Regarding furniture, it’s amazing what they say about a culture. Take the love seat. The way it’s designed makes a clear picture of two people sitting side by side, looking at something, not each other. An expression of phonocentric culture if there ever was one! A Pro-Tactile love seat would be very different, having the two sitters face each other, thigh against thigh, almost hip to hip. To support three-way or four-way tactile conversations, we’d have a nifty kind of plush chair that can be easily moved around, whose C-shaped backs can at once support the back and an arm. Four of these can be placed, like the petals of a flower, around an upholstered “conversation table.” We also won’t have the traditional big dining table, which moves everyone beyond tactile contact. Instead, food and people would switch places, with people on the inside and food outside. A U-shaped table can be used, so that everyone’s food is either behind them or at their side, but not in the way of tactile conversation. This also makes it much easier to serve food, without trying to move plates and cups through the forest of happy arms and hands. Restaurants hate us because we always screw up their floor plan.

There are many other details, but space for this essay, ironically, is limited. I’d like to share something that may help non-DeafBlind readers gain a more balanced understanding of this topic. Some of the foregoing may have suggested that it must be tough to be DeafBlind and live out there, suffering conflicts with unfriendly and inaccessible spaces. The reality is that we become master navigators and we can be very happy and comfortable with most everything. It’s amazing what the human mind and body, working in kinesthetic harmony, can do.

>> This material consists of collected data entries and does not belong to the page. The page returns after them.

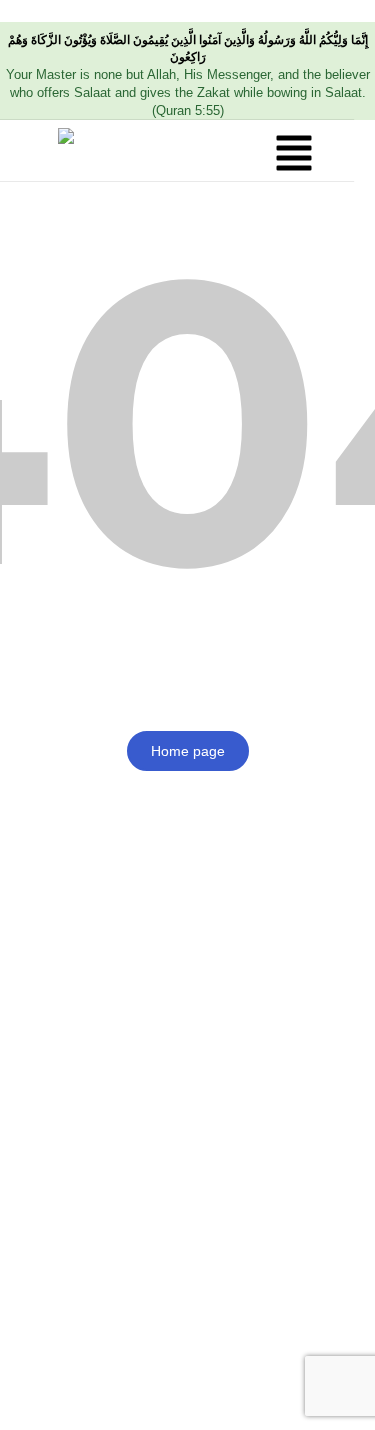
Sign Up (139, 1395)
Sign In (195, 1395)
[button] (294, 155)
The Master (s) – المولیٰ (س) (98, 10)
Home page (188, 751)
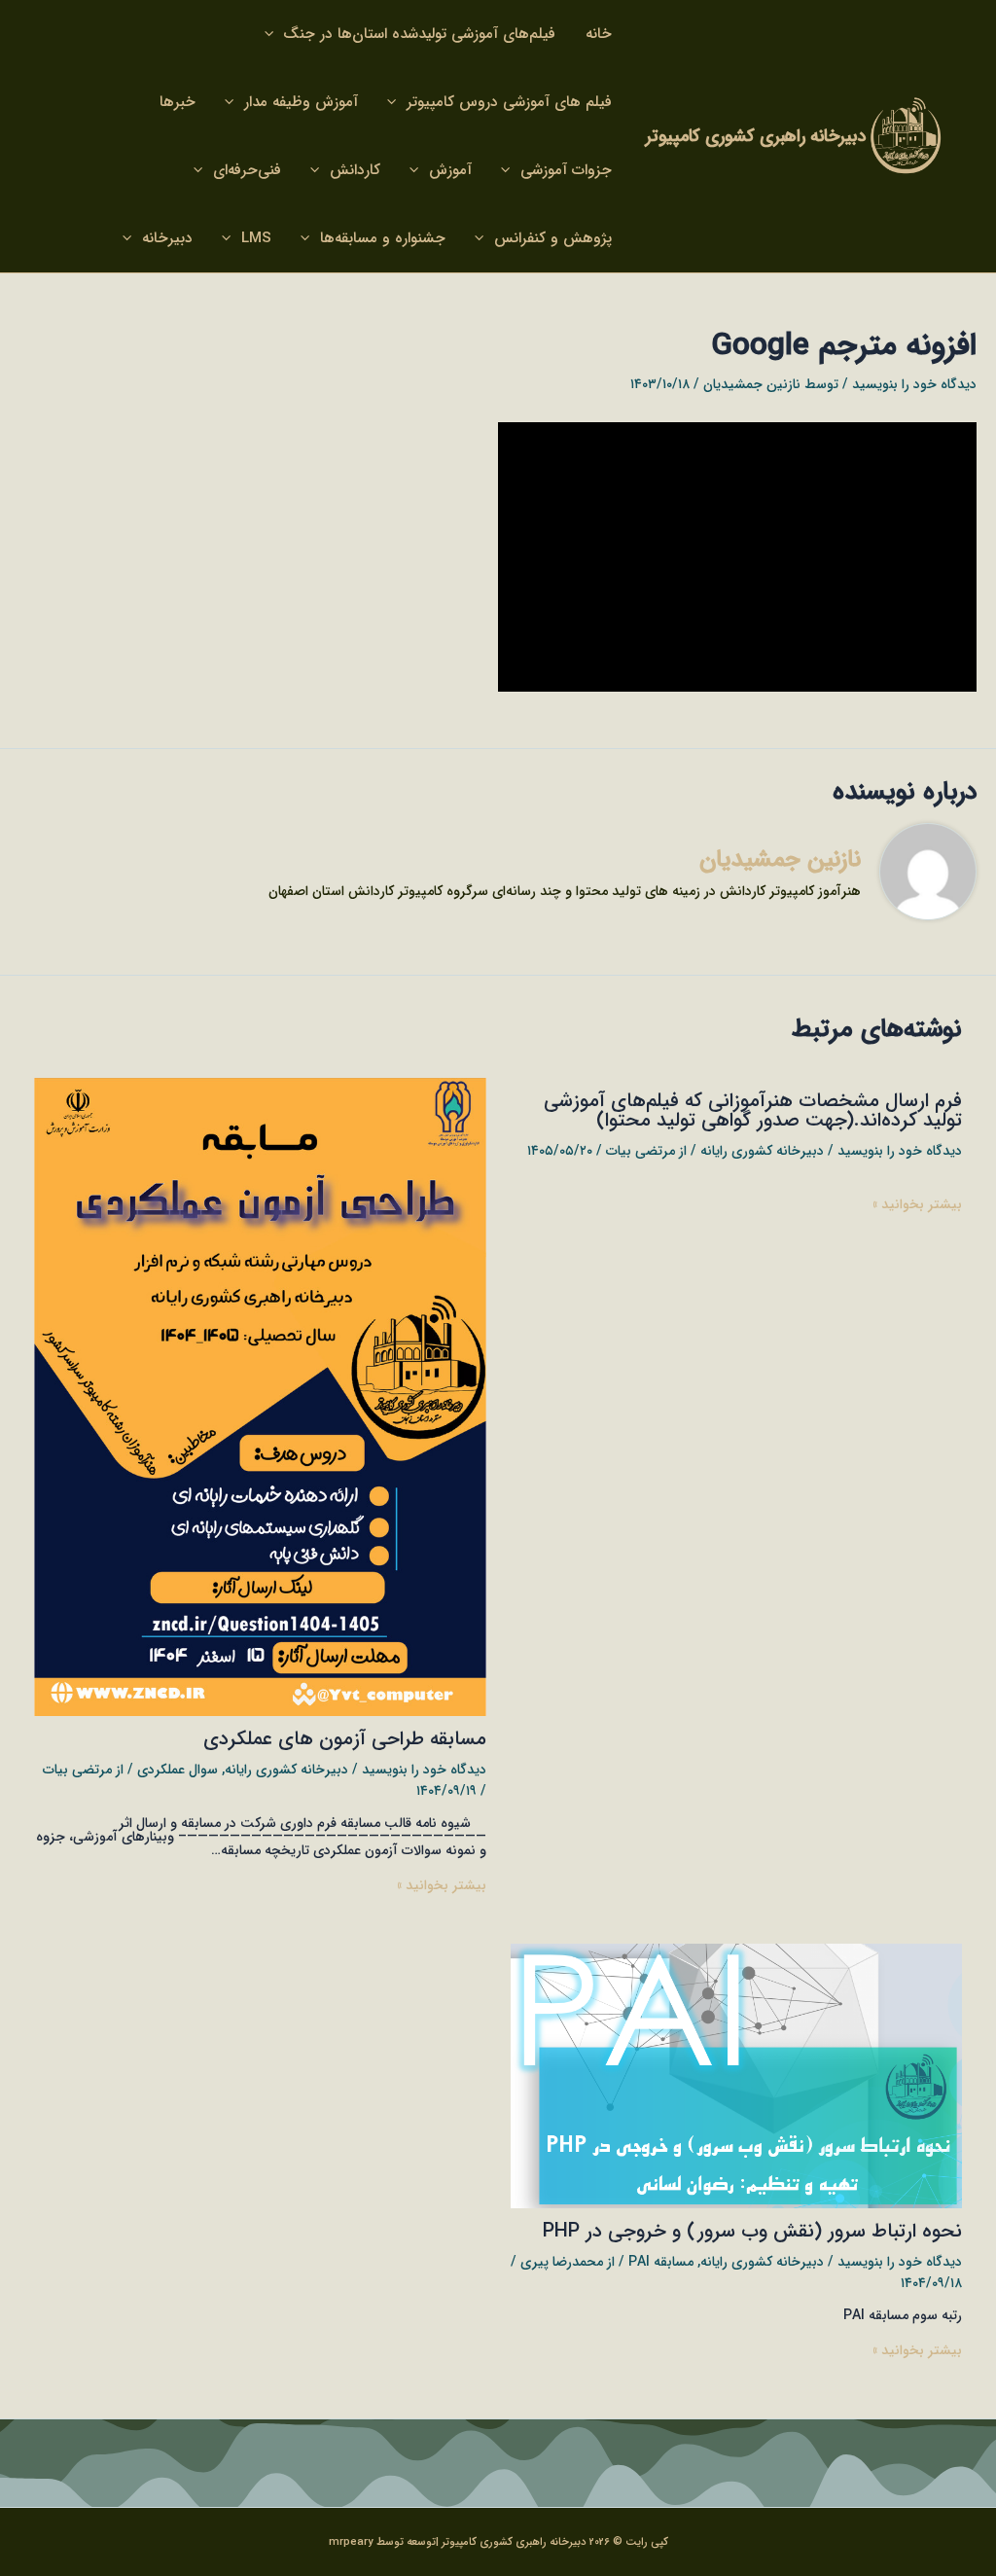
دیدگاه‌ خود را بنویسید (914, 384)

I gained a better understanding of this one morning many years ago. Every morning, I had this routine that included reaching for the knob of a bathroom drawer. My fingers always landed on that knob without my ever looking for it or groping for it. Pure autopilot. On this morning, however, I was made aware of something because, though my hand landed on the knob like always, it did so at a slightly different angle. Thinking about it for a second, I realized that I’d forgotten to put the rug back on the floor after washing it and hanging it to dry the previous day. So the rug had played a role in my daily morning routine, but only a tiny role. If it had a bigger role, maybe I would’ve fumbled around a bit. Instead, its absence from its usual place on the floor hardly changed anything. Indeed, I’ve gone for that knob and hit it while holding a water bottle in one hand, or while consciously avoiding brushing my shoulders against the walls when they had fresh paint on them, or while talking with one of my sons and walking there at the same time.

Often DeafBlind people would be asked, “How did you know?” We often don’t have an explanation. Hundreds of things, thousands of things take part in all of our movements and interactions with this world we all share. That world is our home. We don’t just need DeafBlind Space because there are problems to be solved. Those problems need to be solved, and I’ve offered preliminary ideas. They aren’t especially visionary or based on scientific study but I hope they are suggestive of DeafBlind Space’s potential. We need DeafBlind Space because it’s about power and respect—and learning more about who we are. It’s about ownership, belonging, and making ourselves even more at home.